As France, Japan, China, and the United States vie to build the world’s first exascale computer, application and technology developers and researchers in each country are up against major hurdles. In France, CEA (the French Alternative Energies and Atomic Energy Commission) is racing against a 2021 deadline to modernize its code for its future next-generation computer. As part of its efforts, CEA has been collaborating closely with the University Versailles Saint-Quentin (UVSQ) and Intel as part of the Exascale Computing Research (ECR) Lab.

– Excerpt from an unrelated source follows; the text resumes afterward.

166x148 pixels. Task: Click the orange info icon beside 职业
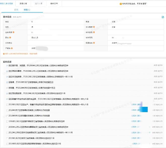[10, 37]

Didier Juvin, program director for simulation and HPC at CEA DAM, said that CEA is very motivated by the ECR Lab collaborations in light of its code modernization challenges. “Our exascale class machine will include tens of thousands of processors dealing with many millions of lines of codes, so we not only need tools for helping to figure out how to adapt and use our code on the new machine, but we need to optimize everything to run as efficiently as possible,” explained Juvin.

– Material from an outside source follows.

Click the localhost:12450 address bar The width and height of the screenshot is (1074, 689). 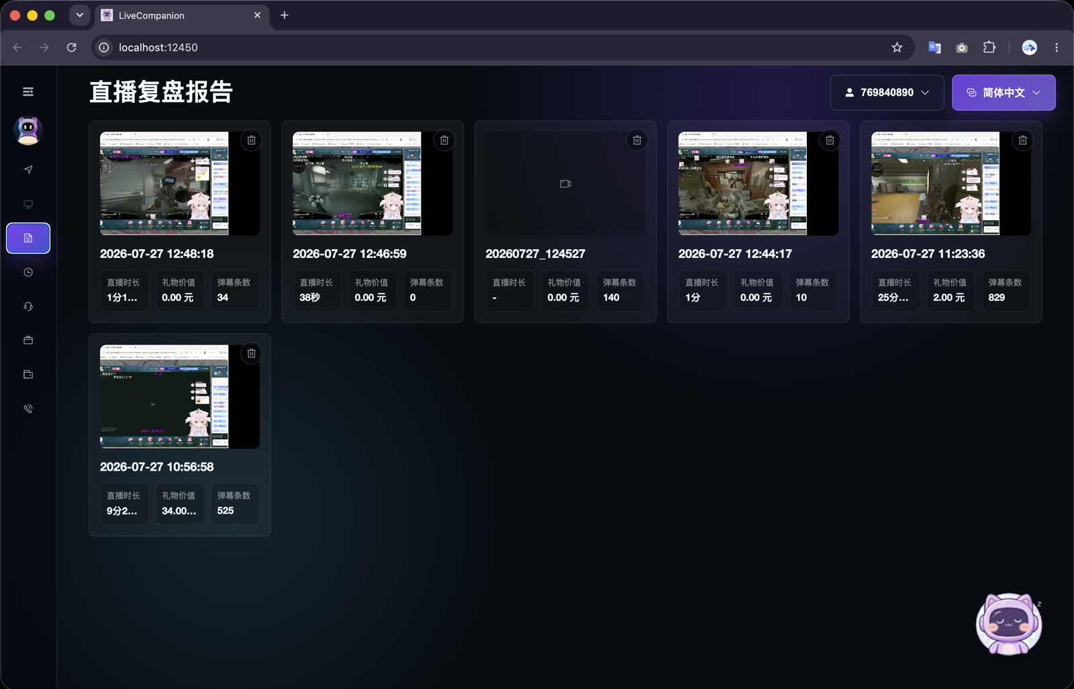pyautogui.click(x=497, y=48)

The ECR Lab’s software optimization work around numerical accuracy, performance and runtime is not only important for helping CEA hit its 2021 goals, but it’s also leading to important open source tool advancements for industrial application developers and machine learning approaches.
Tapping Into A Unqiuely Rich Supercomputing Ecosystem
The ECR Lab, which was founded in 2010 and is located in a CEA building on the TERATEC campus near Paris, is surrounded by a rich supercomputing ecosystem. The campus includes a mix of technology companies, a business hotel, several other industrial research laboratories, and a host of education and training resources. There are multiple Bull supercomputers hosted by CEA near the TERATEC business park, including the following:
- Tera-1000 2 and -1 systems (respectively number 14 and 90 on the June 2018 Top500 list[i]), totalling more than 26 petaflops, used for defense applications
- Curie system, a large machine that is available to Partnership for Advanced Computing in Europe (PRACE) researchers
- A 1.4 petaflop supercomputer shared by industrial partners of the Research and Technology Computing Center (CCRT)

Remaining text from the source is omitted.